Am vergangenen Samstag öffnete ich die Tür zu einem Hamburger Club und landete im Jahr 1992. Junge Mädchen in Chucks und Karohemden rockten ab zu einem Nirvana- Song, dass ihre Zöpfe flogen. Sie gaben sich große Mühe, gleichzeitig böse, gelangweilt und sexy auszusehen. Am nächsten Tag rief mich eine alte Freundin an und erzählte von einem Wochenende in Wien. Sie war von der gleichen Zeitmaschine verschluckt worden wie ich. „In den Szene-Läden stehen alle auf Eurotrash!“, berichtete sie schockiert. „Hyper, Hyper!“, riefen wir wie aus einem Mund. Danach schwiegen wir einen Moment und legten eine Gedenkminute für unsere eigene Jugend ein. Jetzt war es so weit. Sie hatte uns eingeholt. „Sing Hallelujah“!

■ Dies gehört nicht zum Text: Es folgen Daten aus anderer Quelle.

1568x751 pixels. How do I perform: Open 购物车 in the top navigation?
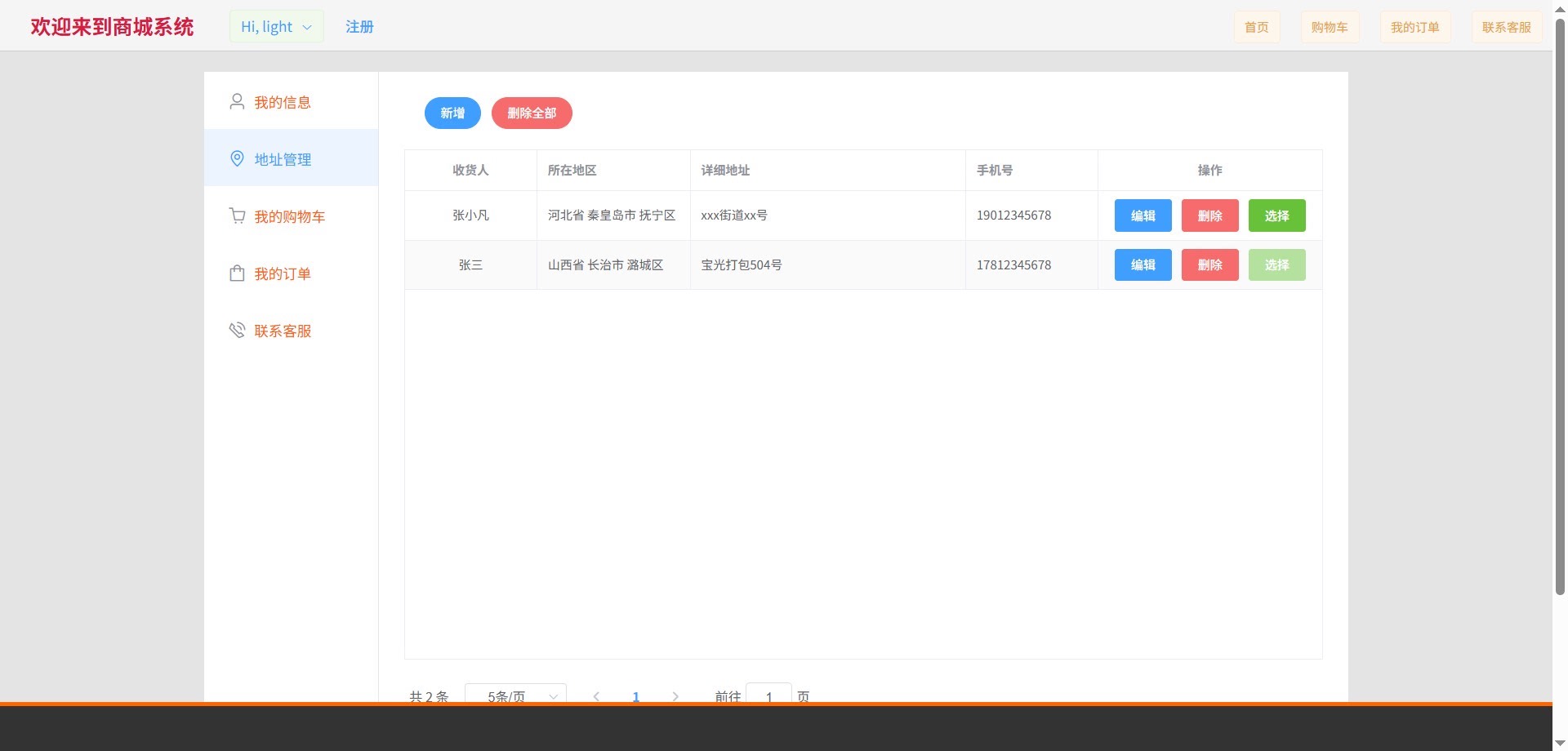1330,27
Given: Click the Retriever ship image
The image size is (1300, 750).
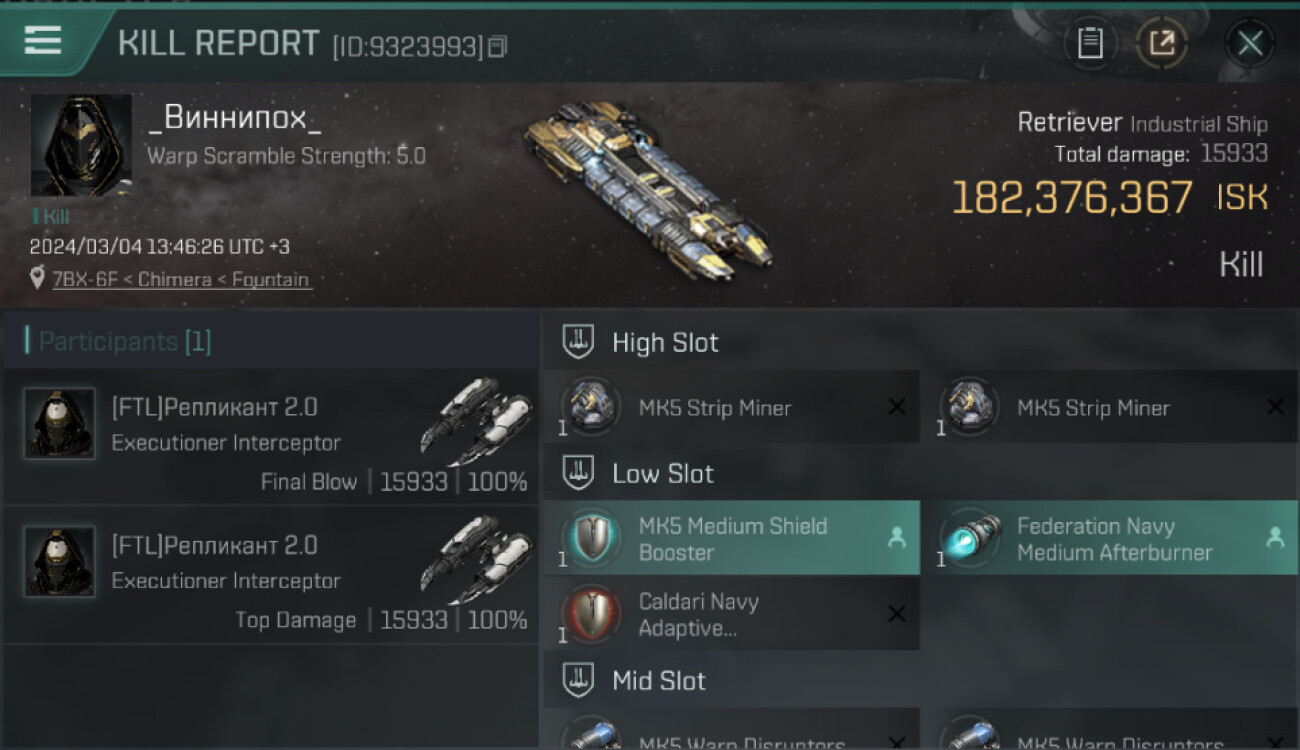Looking at the screenshot, I should pos(649,189).
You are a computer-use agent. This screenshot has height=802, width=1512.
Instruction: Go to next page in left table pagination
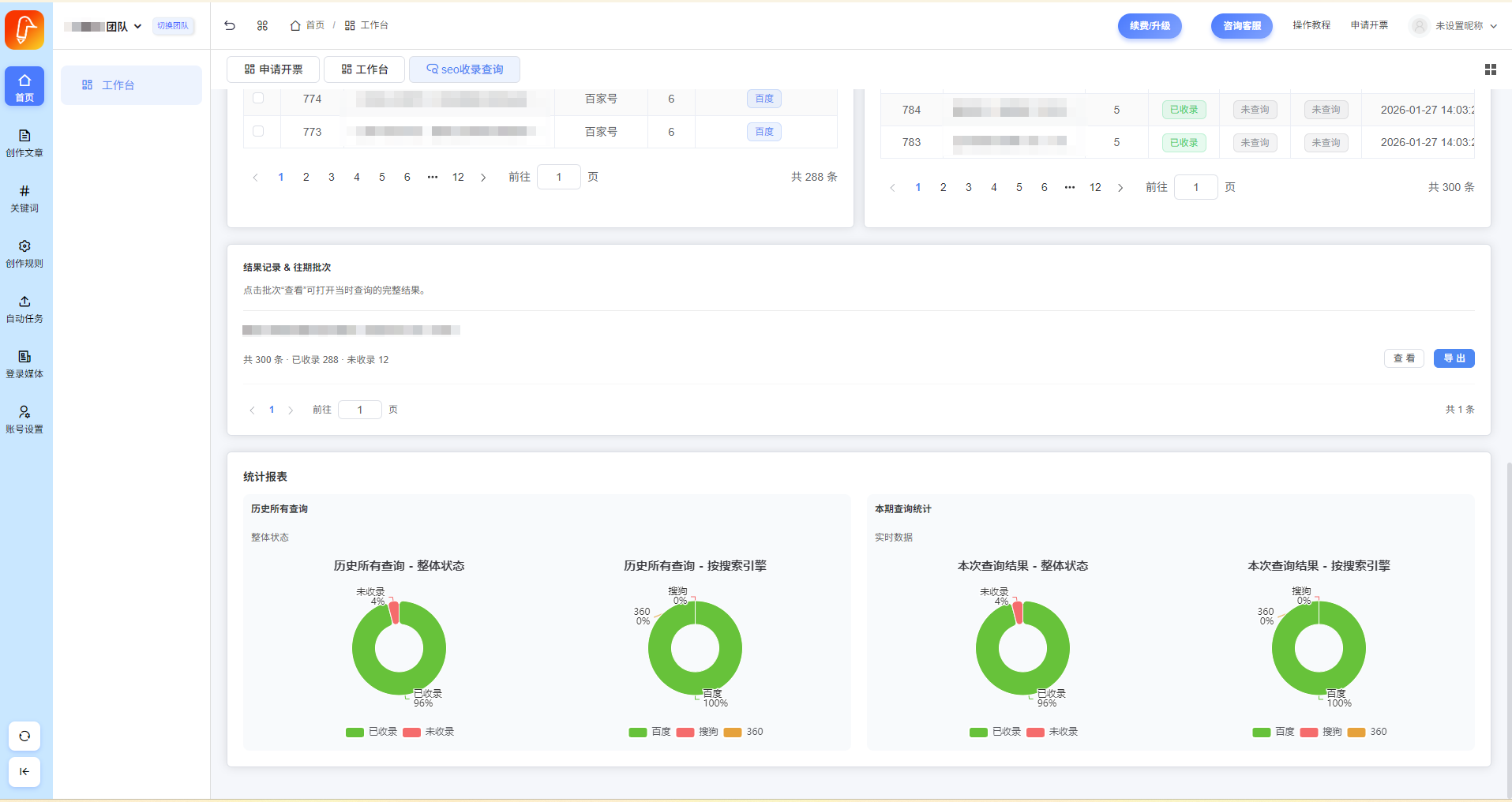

Die 90er-Jahre waren wie eine bunte Wundertüte
Die Neunziger sind zurück. Nicht nur als ironisches Zitat im Nachtleben. Marc Jacobs schickt seine Models in Plastikröcken über den Laufsteg, die sich auch super auf einem der ersten Love-Parade-Trucks gemacht hätten. Knallfarben, Mottoshirts, Collegejacken und Sneakers mit Plateauabsätzen stolpern aufs Neue ins Rampenlicht. Und das singende Mädchen von nebenan ist auch wieder da, sie heißt nur nicht mehr Tracy Chapman, sondern Adele. Selbst die gute alte Popliteratur stapelt sich wieder in den Buchhandlungen. Egal, dass Benjamin von Stuckrad- Barre längst im grauen Einreiher bei Plasberg zu staatstragenden Themen talkt – wir haben Sarah Kuttner und Charlotte Roche.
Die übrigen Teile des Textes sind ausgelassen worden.